▽

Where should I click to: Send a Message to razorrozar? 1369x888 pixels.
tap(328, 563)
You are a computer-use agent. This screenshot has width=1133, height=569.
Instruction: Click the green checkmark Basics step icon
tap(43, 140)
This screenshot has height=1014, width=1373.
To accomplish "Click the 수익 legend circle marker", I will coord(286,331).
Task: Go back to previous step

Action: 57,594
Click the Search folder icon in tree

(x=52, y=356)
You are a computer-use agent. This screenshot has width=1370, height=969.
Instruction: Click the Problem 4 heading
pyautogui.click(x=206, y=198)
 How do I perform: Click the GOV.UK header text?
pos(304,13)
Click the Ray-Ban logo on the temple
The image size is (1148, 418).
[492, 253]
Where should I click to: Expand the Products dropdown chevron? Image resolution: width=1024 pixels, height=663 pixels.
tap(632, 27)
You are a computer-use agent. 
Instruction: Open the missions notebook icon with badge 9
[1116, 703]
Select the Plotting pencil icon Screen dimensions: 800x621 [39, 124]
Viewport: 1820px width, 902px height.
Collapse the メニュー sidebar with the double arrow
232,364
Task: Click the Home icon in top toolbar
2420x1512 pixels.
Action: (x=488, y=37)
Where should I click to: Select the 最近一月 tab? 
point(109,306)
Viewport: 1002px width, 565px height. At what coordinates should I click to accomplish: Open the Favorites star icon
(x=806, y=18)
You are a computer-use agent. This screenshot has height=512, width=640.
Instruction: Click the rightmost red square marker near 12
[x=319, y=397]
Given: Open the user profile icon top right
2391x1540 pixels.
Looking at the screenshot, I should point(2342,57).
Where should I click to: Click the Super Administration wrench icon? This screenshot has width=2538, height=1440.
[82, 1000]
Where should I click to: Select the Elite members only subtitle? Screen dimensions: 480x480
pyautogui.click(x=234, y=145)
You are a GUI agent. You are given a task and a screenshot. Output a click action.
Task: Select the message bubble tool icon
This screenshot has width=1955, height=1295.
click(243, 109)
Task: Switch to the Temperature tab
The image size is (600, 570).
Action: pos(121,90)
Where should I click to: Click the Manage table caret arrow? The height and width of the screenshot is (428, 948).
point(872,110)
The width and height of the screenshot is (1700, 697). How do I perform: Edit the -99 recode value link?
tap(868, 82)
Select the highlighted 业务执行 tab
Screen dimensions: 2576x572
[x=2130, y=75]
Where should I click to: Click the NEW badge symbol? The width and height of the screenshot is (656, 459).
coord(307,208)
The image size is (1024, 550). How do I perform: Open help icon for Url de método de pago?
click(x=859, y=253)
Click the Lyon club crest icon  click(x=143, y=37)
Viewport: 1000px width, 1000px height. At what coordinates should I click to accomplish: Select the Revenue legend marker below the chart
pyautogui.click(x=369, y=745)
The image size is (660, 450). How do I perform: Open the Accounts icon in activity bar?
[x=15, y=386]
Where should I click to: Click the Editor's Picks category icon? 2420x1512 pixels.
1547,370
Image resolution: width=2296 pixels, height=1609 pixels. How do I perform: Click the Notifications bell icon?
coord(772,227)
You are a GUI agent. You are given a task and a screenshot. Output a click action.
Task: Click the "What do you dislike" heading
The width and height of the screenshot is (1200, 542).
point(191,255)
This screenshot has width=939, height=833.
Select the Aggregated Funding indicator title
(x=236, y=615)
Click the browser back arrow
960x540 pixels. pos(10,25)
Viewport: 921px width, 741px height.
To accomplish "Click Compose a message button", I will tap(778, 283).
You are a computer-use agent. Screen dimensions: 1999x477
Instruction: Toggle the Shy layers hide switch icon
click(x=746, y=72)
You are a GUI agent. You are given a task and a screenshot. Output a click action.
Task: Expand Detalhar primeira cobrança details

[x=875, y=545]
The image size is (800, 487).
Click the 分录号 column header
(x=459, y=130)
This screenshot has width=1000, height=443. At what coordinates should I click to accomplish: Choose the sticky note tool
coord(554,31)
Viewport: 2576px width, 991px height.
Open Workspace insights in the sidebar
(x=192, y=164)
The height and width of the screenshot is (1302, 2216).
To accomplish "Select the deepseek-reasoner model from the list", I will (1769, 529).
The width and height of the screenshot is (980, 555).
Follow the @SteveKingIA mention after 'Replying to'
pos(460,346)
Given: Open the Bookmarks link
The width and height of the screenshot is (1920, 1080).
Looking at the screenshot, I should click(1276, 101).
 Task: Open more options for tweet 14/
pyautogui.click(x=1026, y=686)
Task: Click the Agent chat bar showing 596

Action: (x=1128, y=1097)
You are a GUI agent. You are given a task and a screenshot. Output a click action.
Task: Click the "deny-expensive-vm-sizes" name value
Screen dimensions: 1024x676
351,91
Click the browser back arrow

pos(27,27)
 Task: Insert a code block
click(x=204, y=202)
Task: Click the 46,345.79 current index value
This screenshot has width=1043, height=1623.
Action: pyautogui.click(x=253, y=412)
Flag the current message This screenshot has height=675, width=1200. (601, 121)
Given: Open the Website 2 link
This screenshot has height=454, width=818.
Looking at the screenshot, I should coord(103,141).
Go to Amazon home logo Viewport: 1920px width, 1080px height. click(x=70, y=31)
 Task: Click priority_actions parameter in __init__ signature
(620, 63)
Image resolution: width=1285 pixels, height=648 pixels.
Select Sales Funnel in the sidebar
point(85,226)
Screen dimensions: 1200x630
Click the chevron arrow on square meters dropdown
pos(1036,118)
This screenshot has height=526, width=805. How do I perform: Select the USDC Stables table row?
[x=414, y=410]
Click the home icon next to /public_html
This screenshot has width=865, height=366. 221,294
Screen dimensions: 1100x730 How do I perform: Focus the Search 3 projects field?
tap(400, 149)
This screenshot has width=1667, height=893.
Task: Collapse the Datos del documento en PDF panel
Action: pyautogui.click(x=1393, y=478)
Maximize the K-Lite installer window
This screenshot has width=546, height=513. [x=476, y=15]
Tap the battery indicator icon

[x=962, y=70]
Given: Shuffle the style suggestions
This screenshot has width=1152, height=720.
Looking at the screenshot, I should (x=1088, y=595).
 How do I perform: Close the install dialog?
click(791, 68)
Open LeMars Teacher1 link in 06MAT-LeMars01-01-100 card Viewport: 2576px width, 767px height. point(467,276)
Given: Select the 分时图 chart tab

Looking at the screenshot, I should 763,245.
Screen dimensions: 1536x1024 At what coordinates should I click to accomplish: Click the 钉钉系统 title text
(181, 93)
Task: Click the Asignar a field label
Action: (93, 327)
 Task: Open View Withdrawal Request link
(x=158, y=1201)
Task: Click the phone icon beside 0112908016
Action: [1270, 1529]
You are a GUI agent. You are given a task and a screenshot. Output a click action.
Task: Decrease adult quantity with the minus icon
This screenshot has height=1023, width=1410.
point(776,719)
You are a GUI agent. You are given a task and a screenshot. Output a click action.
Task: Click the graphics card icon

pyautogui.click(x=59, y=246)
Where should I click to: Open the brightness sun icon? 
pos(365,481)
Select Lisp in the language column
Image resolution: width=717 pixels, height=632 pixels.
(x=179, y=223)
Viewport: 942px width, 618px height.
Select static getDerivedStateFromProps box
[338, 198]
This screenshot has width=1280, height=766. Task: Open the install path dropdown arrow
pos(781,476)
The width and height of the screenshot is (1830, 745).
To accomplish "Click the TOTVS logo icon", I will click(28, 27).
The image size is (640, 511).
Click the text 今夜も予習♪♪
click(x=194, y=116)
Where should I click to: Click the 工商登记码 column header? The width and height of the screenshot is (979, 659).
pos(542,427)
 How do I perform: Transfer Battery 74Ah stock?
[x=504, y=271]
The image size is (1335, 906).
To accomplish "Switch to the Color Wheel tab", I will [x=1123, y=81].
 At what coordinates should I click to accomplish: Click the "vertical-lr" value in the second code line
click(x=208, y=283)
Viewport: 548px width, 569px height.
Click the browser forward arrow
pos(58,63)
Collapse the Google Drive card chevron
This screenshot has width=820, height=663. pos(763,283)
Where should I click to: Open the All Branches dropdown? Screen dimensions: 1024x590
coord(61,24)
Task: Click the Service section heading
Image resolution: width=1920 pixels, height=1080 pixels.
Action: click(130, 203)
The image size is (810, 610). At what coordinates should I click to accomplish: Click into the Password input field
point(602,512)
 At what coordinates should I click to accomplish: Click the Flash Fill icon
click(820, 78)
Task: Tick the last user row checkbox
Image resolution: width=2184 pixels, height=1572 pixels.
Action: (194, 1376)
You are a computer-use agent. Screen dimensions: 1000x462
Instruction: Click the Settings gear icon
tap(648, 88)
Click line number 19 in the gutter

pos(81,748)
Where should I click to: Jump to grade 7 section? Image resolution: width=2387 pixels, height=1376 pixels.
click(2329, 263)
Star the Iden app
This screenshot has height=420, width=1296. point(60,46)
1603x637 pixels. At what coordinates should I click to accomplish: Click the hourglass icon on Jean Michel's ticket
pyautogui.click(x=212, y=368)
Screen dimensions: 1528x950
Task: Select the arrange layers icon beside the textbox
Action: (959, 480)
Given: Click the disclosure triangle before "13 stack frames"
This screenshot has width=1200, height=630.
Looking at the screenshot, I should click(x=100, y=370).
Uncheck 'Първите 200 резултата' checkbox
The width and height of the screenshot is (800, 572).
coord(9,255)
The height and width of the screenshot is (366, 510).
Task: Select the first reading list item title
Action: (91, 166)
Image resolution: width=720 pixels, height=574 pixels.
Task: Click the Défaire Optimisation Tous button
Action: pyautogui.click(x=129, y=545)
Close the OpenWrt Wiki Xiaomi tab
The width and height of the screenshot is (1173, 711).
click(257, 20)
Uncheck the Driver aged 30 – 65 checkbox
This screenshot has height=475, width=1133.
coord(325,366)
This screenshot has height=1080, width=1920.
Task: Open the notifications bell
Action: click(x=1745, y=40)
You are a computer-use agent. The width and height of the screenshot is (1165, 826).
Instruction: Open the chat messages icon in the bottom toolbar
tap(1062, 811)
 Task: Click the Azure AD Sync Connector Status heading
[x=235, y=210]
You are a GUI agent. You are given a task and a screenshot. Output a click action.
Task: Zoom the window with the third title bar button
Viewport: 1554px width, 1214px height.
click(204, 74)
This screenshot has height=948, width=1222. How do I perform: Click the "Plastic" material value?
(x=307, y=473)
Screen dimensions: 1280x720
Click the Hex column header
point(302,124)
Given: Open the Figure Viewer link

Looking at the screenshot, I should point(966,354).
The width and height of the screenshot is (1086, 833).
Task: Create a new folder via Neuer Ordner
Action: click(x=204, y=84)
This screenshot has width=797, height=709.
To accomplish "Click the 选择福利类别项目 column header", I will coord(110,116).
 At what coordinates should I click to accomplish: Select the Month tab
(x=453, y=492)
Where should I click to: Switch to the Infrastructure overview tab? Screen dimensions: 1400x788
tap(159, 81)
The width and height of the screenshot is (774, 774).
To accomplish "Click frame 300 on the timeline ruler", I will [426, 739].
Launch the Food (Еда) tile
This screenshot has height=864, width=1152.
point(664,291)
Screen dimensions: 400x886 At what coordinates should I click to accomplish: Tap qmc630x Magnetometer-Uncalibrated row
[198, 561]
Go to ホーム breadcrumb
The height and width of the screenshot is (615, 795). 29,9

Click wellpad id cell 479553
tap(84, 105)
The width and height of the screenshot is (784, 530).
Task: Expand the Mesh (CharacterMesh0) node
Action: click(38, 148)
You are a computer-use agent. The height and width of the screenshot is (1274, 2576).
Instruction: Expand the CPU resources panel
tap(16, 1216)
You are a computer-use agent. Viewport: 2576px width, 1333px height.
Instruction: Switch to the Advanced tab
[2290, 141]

△

Render every line above, from the one containing "The image size is (1335, 906)." down to the one containing "tap(648, 88)", both included, as a Markdown table with the columns No and Text. Number each line in No, put the line itself in Text, and leave out any blank lines.

> [Answer to this problem]
| No | Text |
|---|---|
| 1 | The image size is (1335, 906). |
| 2 | To accomplish "Switch to the Color Wheel tab", I will [x=1123, y=81]. |
| 3 |  At what coordinates should I click to accomplish: Click the "vertical-lr" value in the second code line |
| 4 | click(x=208, y=283) |
| 5 | Viewport: 548px width, 569px height. |
| 6 | Click the browser forward arrow |
| 7 | pos(58,63) |
| 8 | Collapse the Google Drive card chevron |
| 9 | This screenshot has width=820, height=663. pos(763,283) |
| 10 | Where should I click to: Open the All Branches dropdown? Screen dimensions: 1024x590 |
| 11 | coord(61,24) |
| 12 | Task: Click the Service section heading |
| 13 | Image resolution: width=1920 pixels, height=1080 pixels. |
| 14 | Action: click(130, 203) |
| 15 | The image size is (810, 610). At what coordinates should I click to accomplish: Click into the Password input field |
| 16 | point(602,512) |
| 17 |  At what coordinates should I click to accomplish: Click the Flash Fill icon |
| 18 | click(820, 78) |
| 19 | Task: Tick the last user row checkbox |
| 20 | Image resolution: width=2184 pixels, height=1572 pixels. |
| 21 | Action: (194, 1376) |
| 22 | You are a computer-use agent. Screen dimensions: 1000x462 |
| 23 | Instruction: Click the Settings gear icon |
| 24 | tap(648, 88) |